Artificial Intelligence is generally considered a phenomenon of the digital world, but there is also an aspect of it that is directly related to the environment. A new 2025 research study claims that the water used to power AI systems could now exceed the total global consumption of bottled water. Additionally, carbon emissions from AI this year are estimated to be equivalent to that of a large city like New York. If these figures are even slightly accurate, then the increasing demand for AI poses a major threat to the environment.
How does AI use water?
You may have heard recently that AI is “drinking” water or that AI is depleting water resources. In fact, AI itself does not use water, but the machines and data centers that power it use a lot of water. That is why this issue is being discussed. When ChatGPT, Google, or any AI system works, it depends on large data centers. These data centers contain thousands of servers that constantly generate heat. To keep them cool, cooling systems are used, and this cooling process consumes millions of liters of water. In some places, this water goes directly to water cooling systems, while in others, water used to generate electricity also counts.

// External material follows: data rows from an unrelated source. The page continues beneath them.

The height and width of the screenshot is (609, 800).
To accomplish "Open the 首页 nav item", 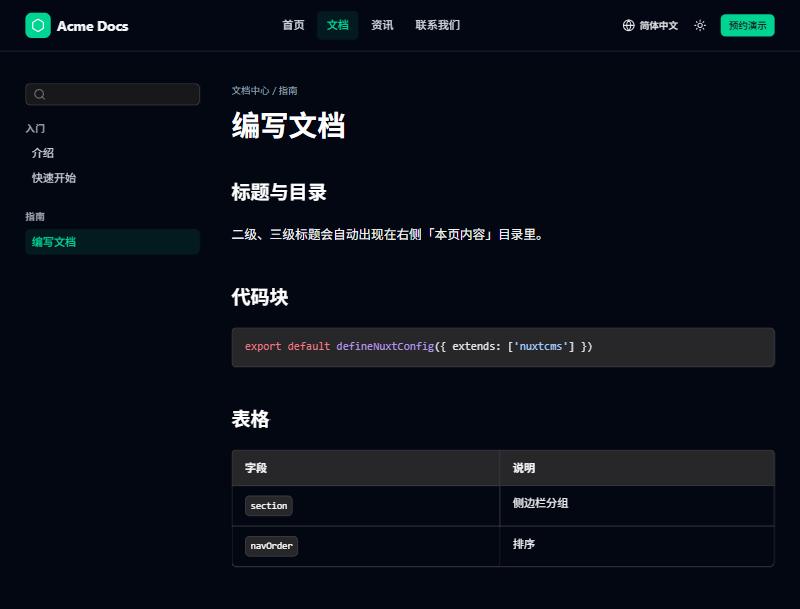I will tap(293, 25).
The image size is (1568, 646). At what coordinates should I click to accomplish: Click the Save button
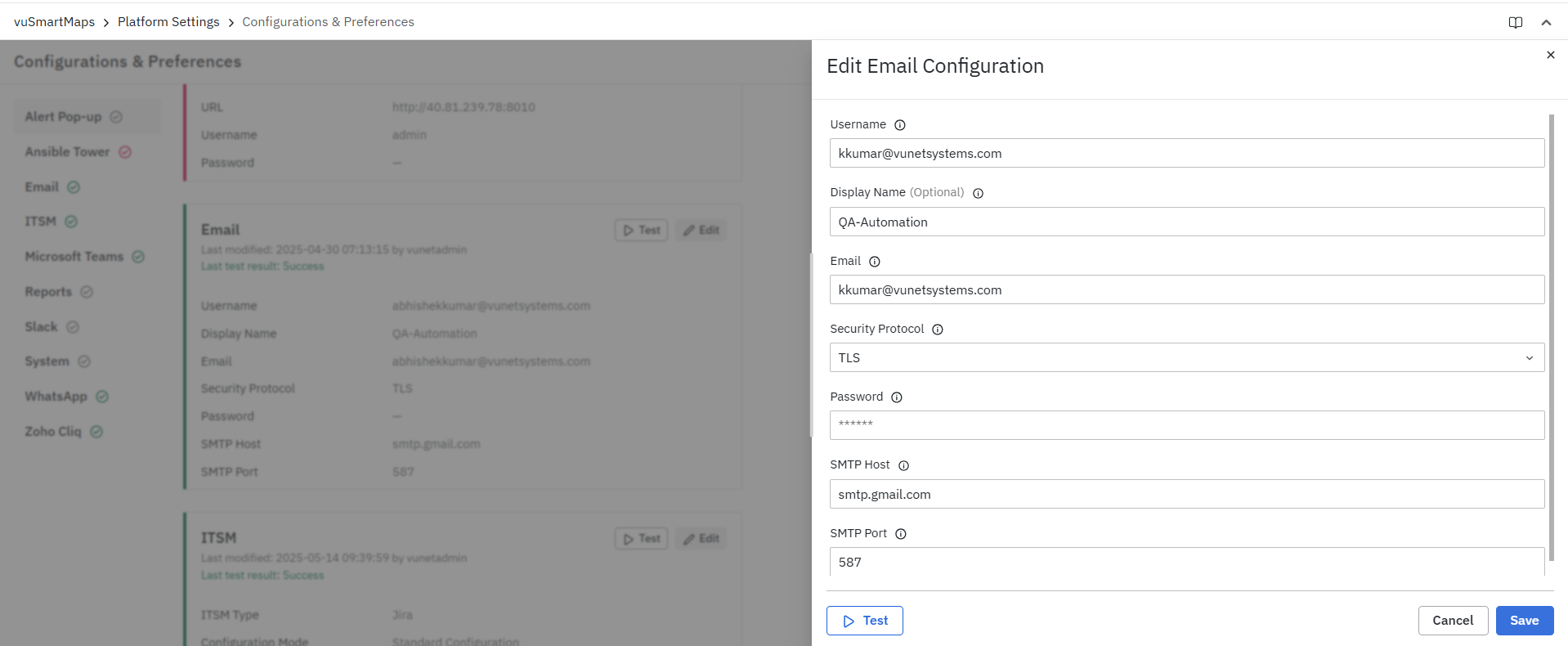click(x=1524, y=621)
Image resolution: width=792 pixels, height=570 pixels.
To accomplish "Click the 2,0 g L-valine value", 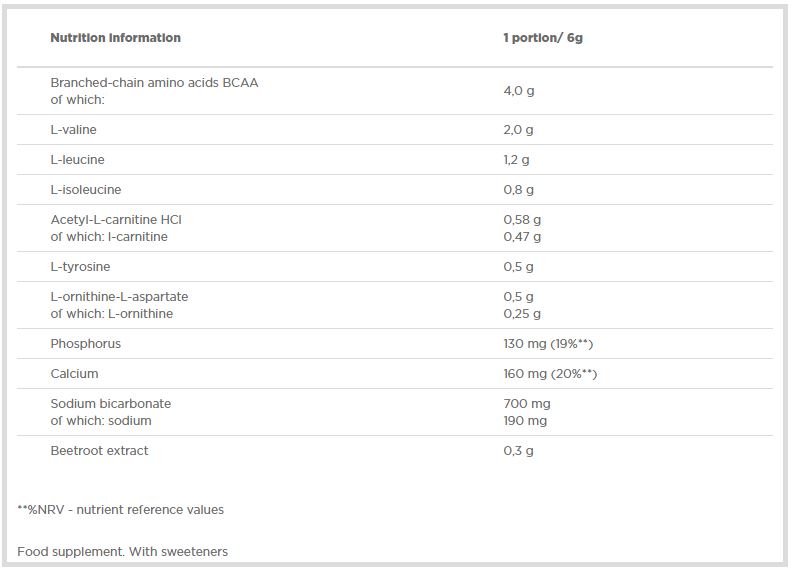I will (518, 130).
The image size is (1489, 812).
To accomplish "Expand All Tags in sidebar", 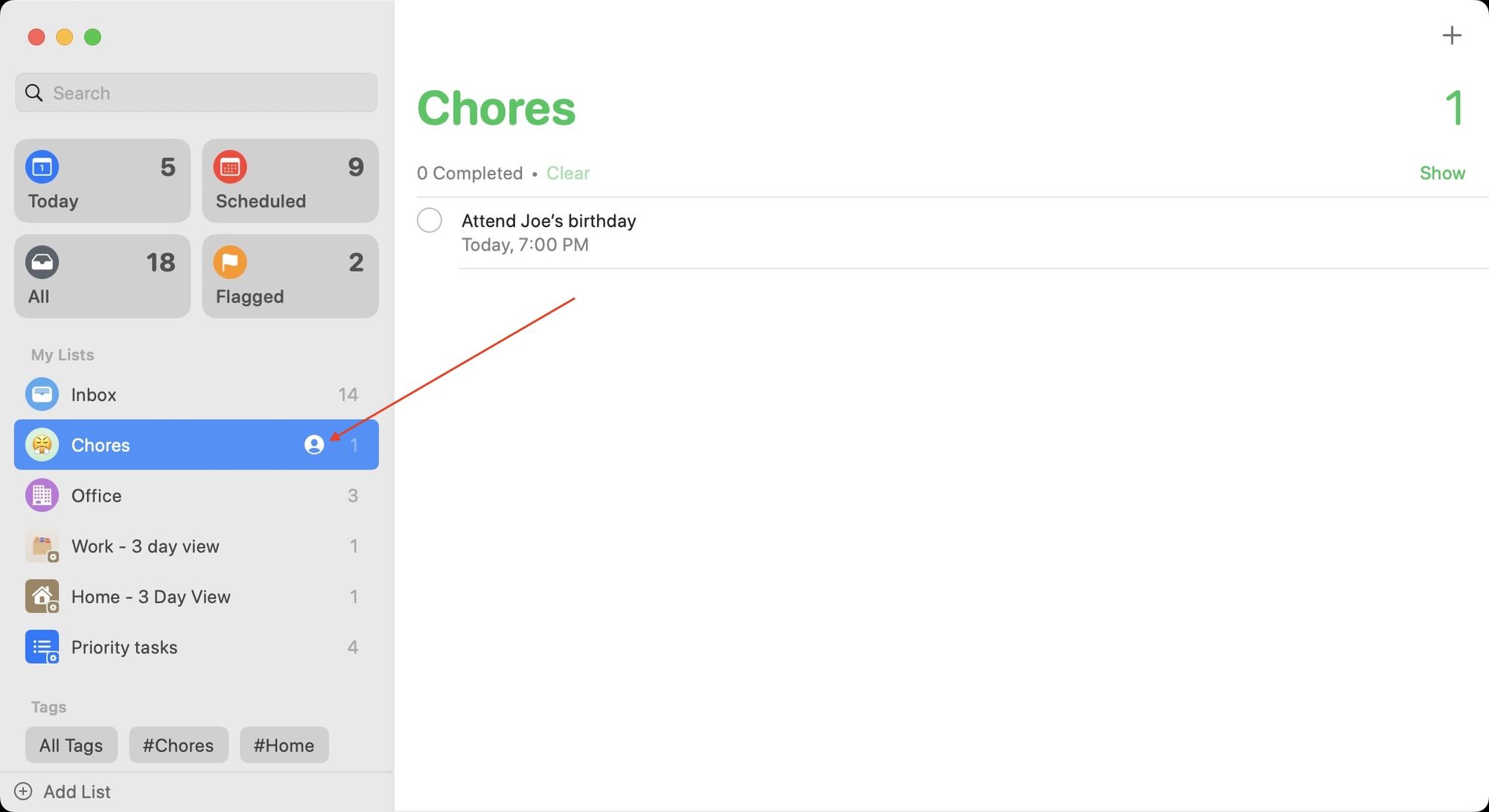I will (70, 745).
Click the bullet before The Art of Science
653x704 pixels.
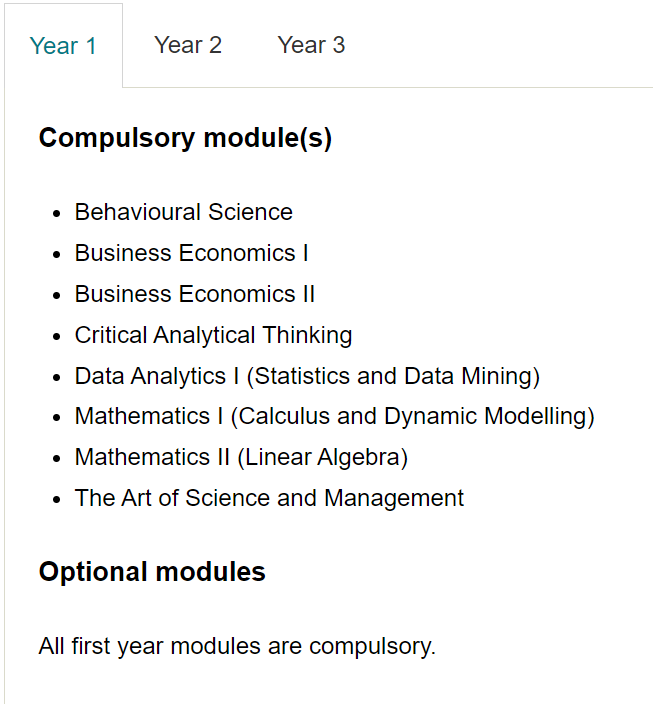pos(56,499)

Training an AI model also requires a lot of energy. When large companies create new AI models, their servers run at full capacity for weeks or months. During this time, not only does electricity consumption increase, but a lot of water is also used to generate that electricity and cool the system. According to one estimate, some AI tasks indirectly use several milliliters of water for each question answered.
What the research says about the environmental impact of AI
This peer-reviewed study, titled “Data Center Carbon and Water Footprints and What This Could Mean for Artificial Intelligence,” was recently published. This research was led by Dutch researcher Alex de Vries-Gao. This study focused on the data centers that power AI systems and result in huge consumption of energy and water. The research also acknowledged that accurate data is difficult to obtain because companies do not differentiate between AI and non-AI workloads in their environmental reports.
How were the estimates made?
Due to the lack of direct data, the researchers took a different approach. They analyzed environmental reports, average emissions data, and water consumption data from data centers associated with big tech companies like Google, Meta, and Amazon. Based on this, they estimated how much electricity and water would be needed to handle the AI workload.
Carbon emissions equal to New York City, consumption of more water than bottled water
According to the study, carbon emissions from AI systems alone could range from approximately 32.6 million to 79.7 million tons of CO₂ in 2025. This quantity is considered equal to the annual carbon footprint of a large metropolis like New York City. The water consumption figures are even more shocking. AI-enabled data centers could use approximately 312 to 764 billion liters of water annually, which is more than the total bottled water used worldwide in a year. This clearly shows that AI is becoming a big problem not only for energy security but also for water security.
Daily use, not training, is the main reason
An important point of the research is that the biggest environmental impact is not from training AI models, but from their daily use, i.e. inference. When users ask questions, create images or videos, and digital assistants work around the clock, this places a heavy load on the data center. Millions of requests increase electricity and water consumption rapidly.
Better technology, but the effect is not decreasing
Surprisingly, despite efforts to make data centers more energy-efficient, the overall environmental impact is not decreasing. The reason for this is simple: the use of AI is growing so rapidly that all efforts to improve it fall short. Simply put, technology is getting better, but its use is increasing even faster.
It is no longer correct to consider AI as just software
Two main conclusions emerge from this study. First, AI should no longer be seen as just software. Just as environmental regulations apply to telecommunications, aviation, and heavy industry, the AI industry should be subject to the same level of scrutiny. The second important point is transparency.
The research says that if companies do not openly share energy and water consumption data related to AI workloads, it will be difficult to create effective policies. Without clear information, neither conservation nor proper planning for the future is possible. This study clearly shows that the future of AI will not only be determined by its intelligence, but also by its sustainability for the planet.